When in Doubt: How To Build a Balanced Crypto Portfolio

Getting started with building a crypto portfolio is not as hard as you might think.

You can begin your journey of investing in crypto by purchasing your first Bitcoin (BTC) or any other cryptocurrency.

It’s that simple to own a crypto portfolio.

Although some investors prefer to try their hand at altcoins, some others choose to hold and invest in the largest cryptocurrencies. 

However, what’s the most effective approach?

If you keep your portfolio regularly balanced and consider your asset allocation carefully, you will have better chances of succeeding.

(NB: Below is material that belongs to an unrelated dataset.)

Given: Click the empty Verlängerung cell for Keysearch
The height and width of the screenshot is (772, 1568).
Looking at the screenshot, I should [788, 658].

There are a few ways to go about this, depending on your risk tolerance.

Truly speaking, it isn’t hard to balance your crypto portfolio, and the results can be rewarding.

What is a crypto portfolio?

The term crypto portfolio refers to a collection of cryptocurrencies owned by an investor or trader.

Assets included in portfolios typically include cryptocurrency products and altcoins. 

The idea is similar to a traditional investment portfolio, except that one asset class is used.

You can track your crypto holdings and profits manually, by using a spreadsheet, or by using software and tools designed for cryptoanalysis. 

This is where a portfolio tracking tool can help.

You can benefit from having trackers, whether you’re a trader, a long-term investor, or HODLers.

What are asset allocation and asset diversification?

If you want to build an investment portfolio, you should be familiar and comfortable with the concepts of asset allocation and diversification.

In terms of asset allocation, investing means holding different asset classes (e.g., cryptocurrencies, stocks, bonds, precious metals, cash, etc.). 

Investing funds across several sectors and assets is known as diversification. 

As an example, investing in different industries, such as agriculture, technology, energy, and healthcare, can provide diversification for your portfolio.

And either of these strategies will decrease your overall risk.

As a technical matter, cryptocurrencies are one asset class.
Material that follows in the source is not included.